Inner Monologue

The Inner Monologue Of A First Date: Guys Vs. Girls (my version)

Full disclosure: This is my take on something I read on Thought Catalog.

Getting ready at home…

Girl: Who am I kidding? Shaving now. please be good in bed. please be good in bed.

Guy: Oh shit. I have a date in an hour. I wonder if I’m getting laid tonight. is that fire sauce on my desk? damn, that taco bell run last night was a damn good decision.

Girl: Ok. I met him on OkCupid. NBD. He texted to confirm. Oh well, saves me from the awkward ‘how the hell do I get off the phone and away from this conversation’ scenario. Damn, his Facebook is sure on lockdown. Even though I’m itching to creep, I gotta give this fella some credit for his borderline Guantanamo Bay highly secured FB. Oh shit, it’s almost time to go. Whatever, whose ever early nowadays? Two Words. Fashionably Late.

Guy: Is that Game of Thrones I see? Just one. Just one episode and I’ll head out. please look like Daenerys. please look like Daenerys.PLEASE LOOK LIKE DAENERYS. I should jerk off again. Ok, I’ll just leave now. 

At the restaurant…

Girl (7:20pm): Is that him? No… Oh, I see him. LOOK SEXY LOOK SEXY LOOK SEXY Hi, how are you? I’m sorry for being late. 

Guy (7:25pm): Oh, don’t worry about it! I was a few minutes late as well. I KNEW I COULD HAVE FINISHED THAT EPISODE

Girl: stop judging him…he kind of looks weird. I need alcohol I’ll have a glass of the house red, thank you. 

Guy: ...okay, like that, eh?
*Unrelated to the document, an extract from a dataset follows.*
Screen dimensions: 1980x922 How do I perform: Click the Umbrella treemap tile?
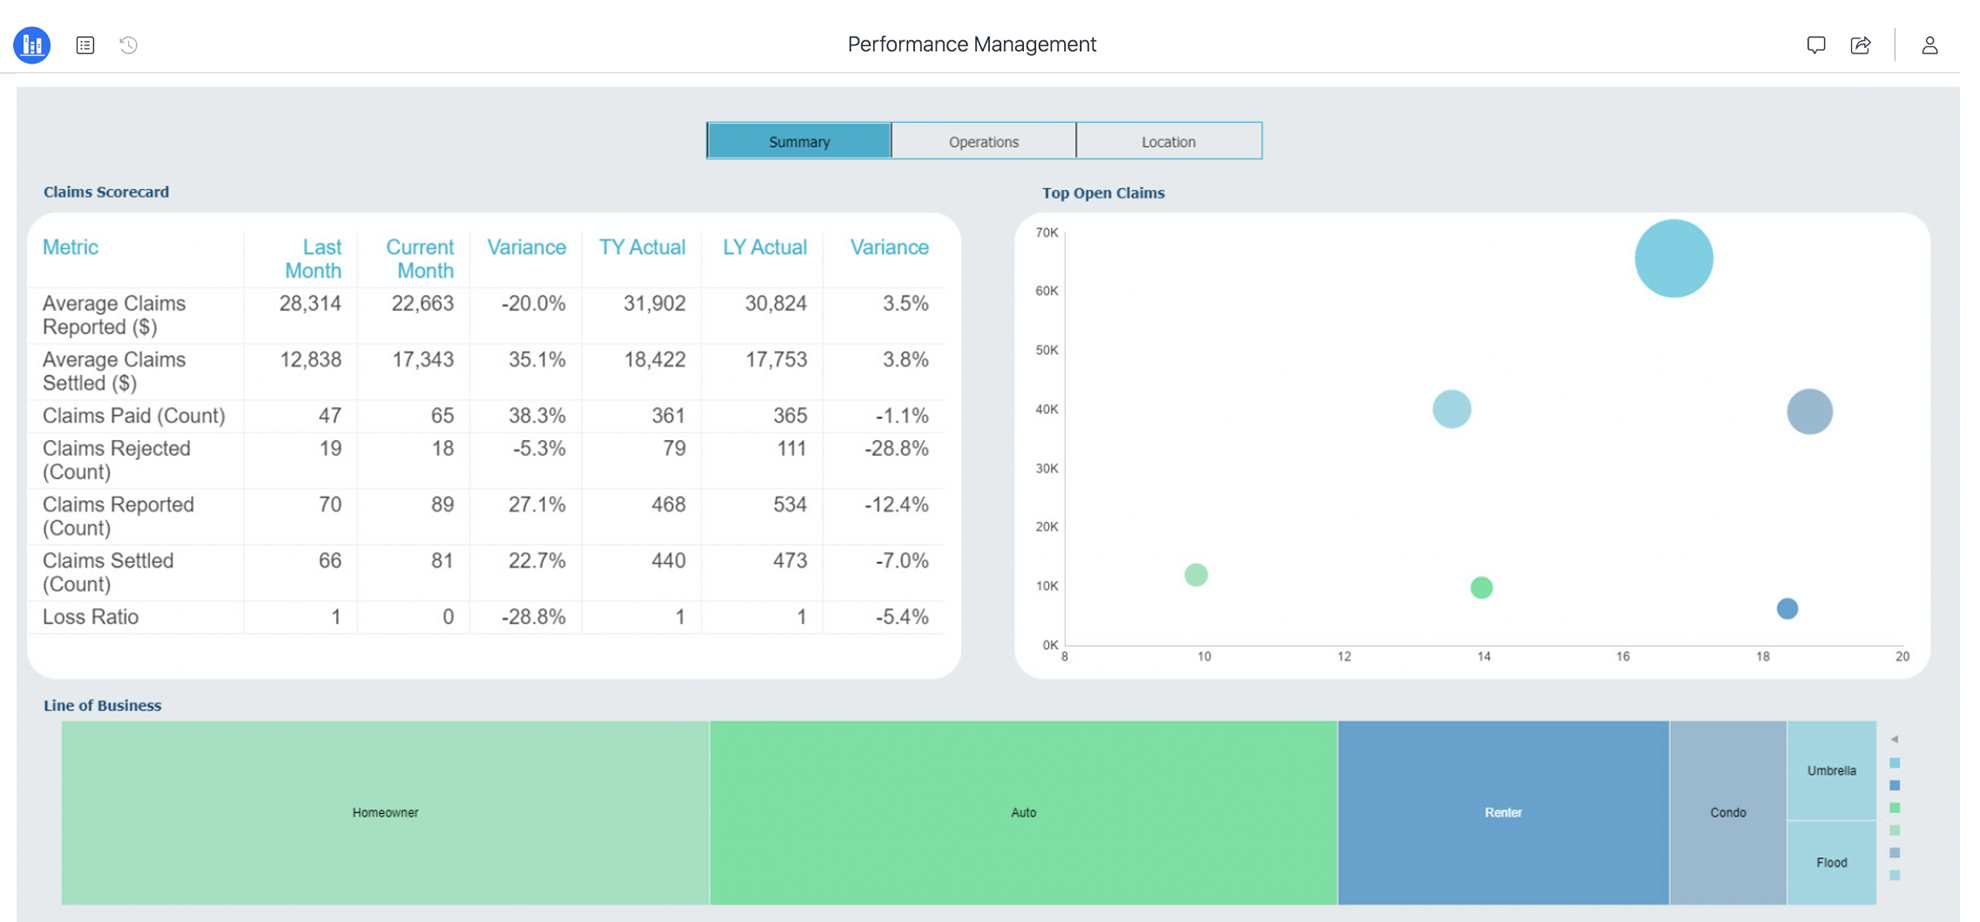click(x=1831, y=770)
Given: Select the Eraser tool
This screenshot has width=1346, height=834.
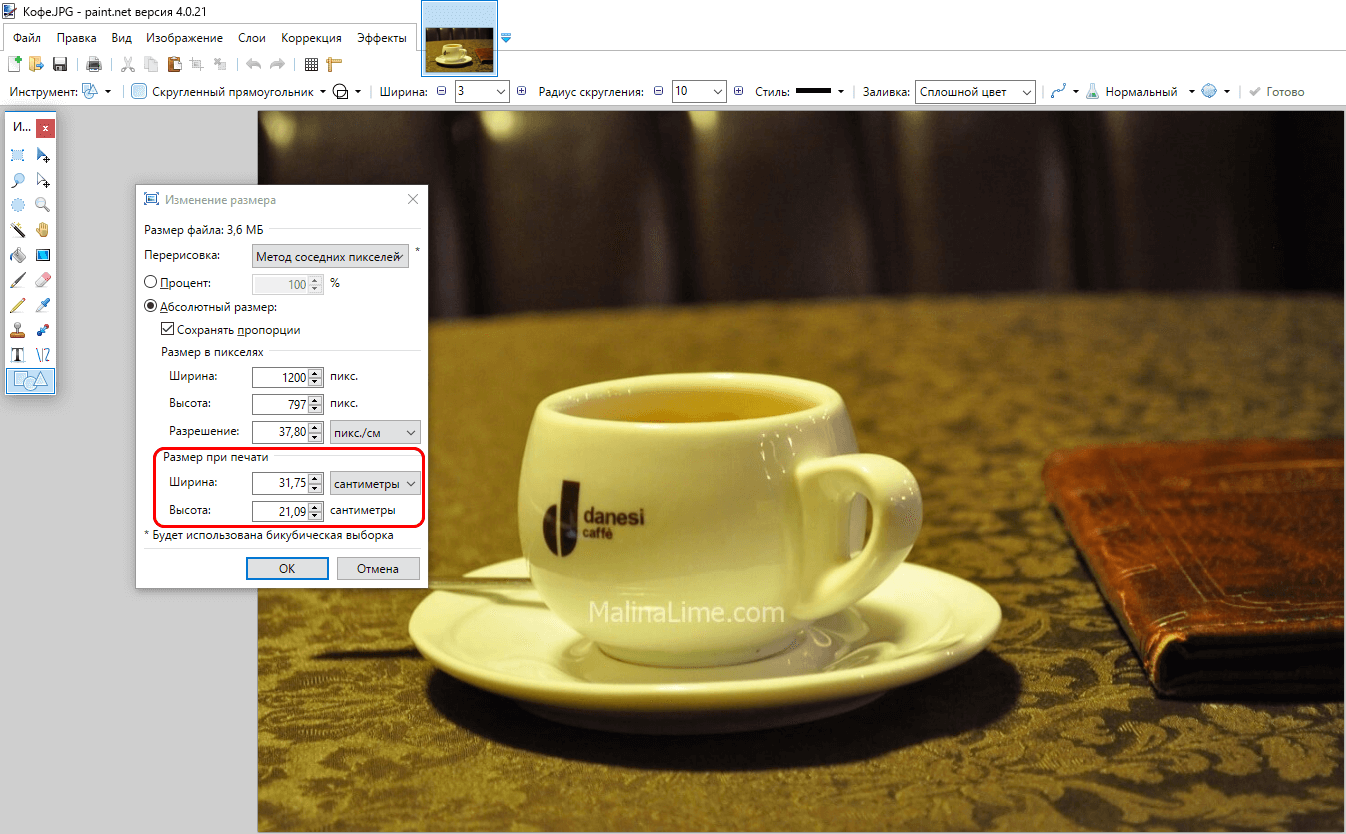Looking at the screenshot, I should 43,280.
I’ll have the Pilsner. 

Girl (smiling): What to talk about. Whatever. I’m hungry. HALLELUJAH, BREAD BASKET. COME TO MAMA. Okay, stay reserved. Self-preservation. One. Piece. At. A. Time. I wonder what he’s thinking. 

Guy (smiling): Cheeseburgers and bacon, bacon and cheeseburgers…I wonder if I’m getting laid tonight… Cheeseburger, bacon… OOOH, BREAD. 

Waiter asks what they’d like for dinner…

Guy: Cheeseburger. 

Girl: To look like a fat girl or to not? He should just see the true me now. Mac n’ Cheese, please. 

Guy: Damn, girl. You do you. 

Three drinks later…

Girl (smiling again): You’re actually pretty cute. I wonder if I’m going to sleep with you tonight. Thank God I Shaved. 

Dude (smiling again): Cheeseburgers and pussy, pussy and cheeseburgers. Pork belly…during sex? Damn, she has nice tits.

The cab ride home…

Girl: Yup, that just happened. He totally groped me. But I liked it. Again, Thank God I Shaved. 

Guy: Yup, I just groped you. You look like you liked it too. THIS. IS. HAPPENING.

At her place…

Girl: I’m going to run to the bathroom real quick! Ok, girl. You got this. Perfume? Check. Make-up? Check. Lady Love on point? Check. 

Guy: *Looks down at dick* YOU. GOT. THIS. 

& the rest is history… until the next morning.

The next morning…

Girl: *looks to her left* Oh man. Oh man. That Happened. Shit, I’m so fucking thirsty, jesus. *coyly awaken the nakedness sleeping next to me* Fuck. A bloody mary sounds good. *quick text to the BFF* Please leave. I need a bloody mary. 

Guy: Damn, I feel fucking good. *looks at her* Hi. I should probably head home. I have some errands to run. TBH, it’s Sunday, I’m watching football with a cold beer…but you don’t need to know that.

Girl: Oh, me too. Last night was fun though. BLOODY MARY HERE I FUCKING COME. 

*5 minutes of awkward dressing* 

*awkward hug*

Girl: Well, thank you for dinner. I had fun. (kind of)

Guy: No problem. I had a great time. We’ll talk again soon. (maybe) 

*awkward goodbye*

Then she walks back into her house, stares at the wall for a little bit, and then thinks about what she wants to heat up to eat. He grabs a cab and thinks about what games are playing today.